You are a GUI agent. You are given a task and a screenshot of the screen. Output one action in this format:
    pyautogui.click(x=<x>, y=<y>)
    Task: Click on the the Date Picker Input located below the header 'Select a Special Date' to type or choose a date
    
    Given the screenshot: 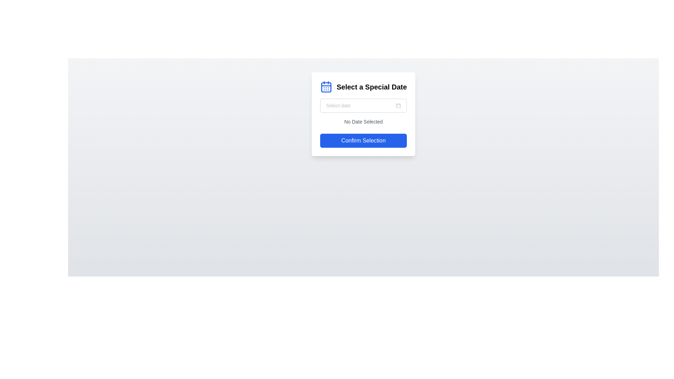 What is the action you would take?
    pyautogui.click(x=363, y=105)
    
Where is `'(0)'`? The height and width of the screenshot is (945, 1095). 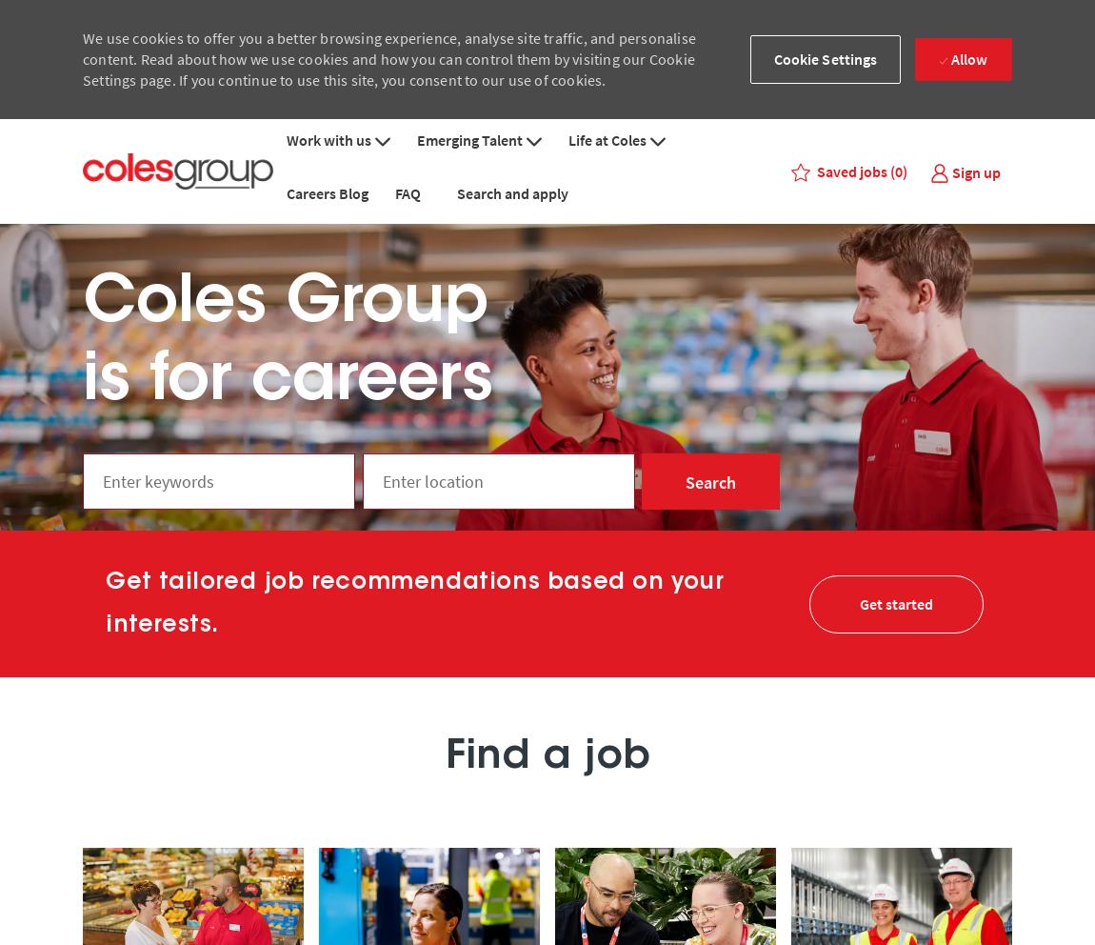
'(0)' is located at coordinates (899, 170).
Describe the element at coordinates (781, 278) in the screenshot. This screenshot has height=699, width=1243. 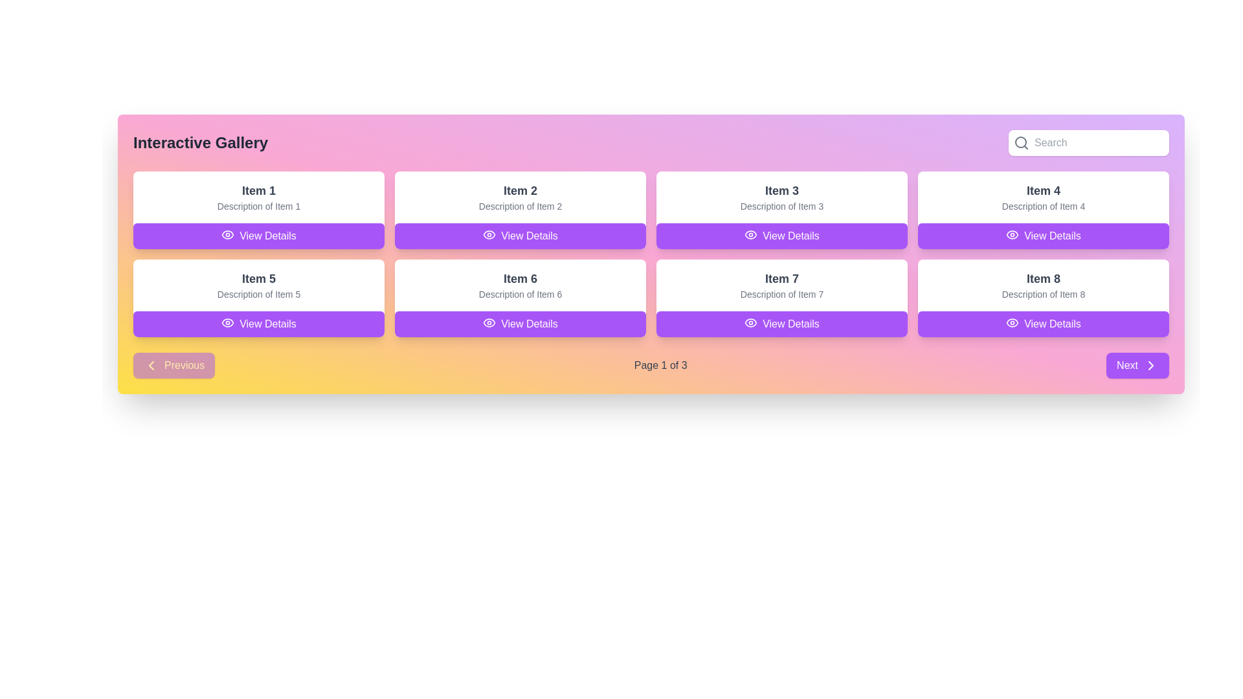
I see `the 'Item 7' text label` at that location.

◆ Stated task
Copy out the records word for word, from the line that contains "is (945, 1095)." through the last line of the records, both included. Leave the pictures out of your answer.

◆ Output for this task
Where is `'(0)'`? The height and width of the screenshot is (945, 1095). 
'(0)' is located at coordinates (899, 170).
Describe the element at coordinates (781, 278) in the screenshot. This screenshot has height=699, width=1243. 
I see `the 'Item 7' text label` at that location.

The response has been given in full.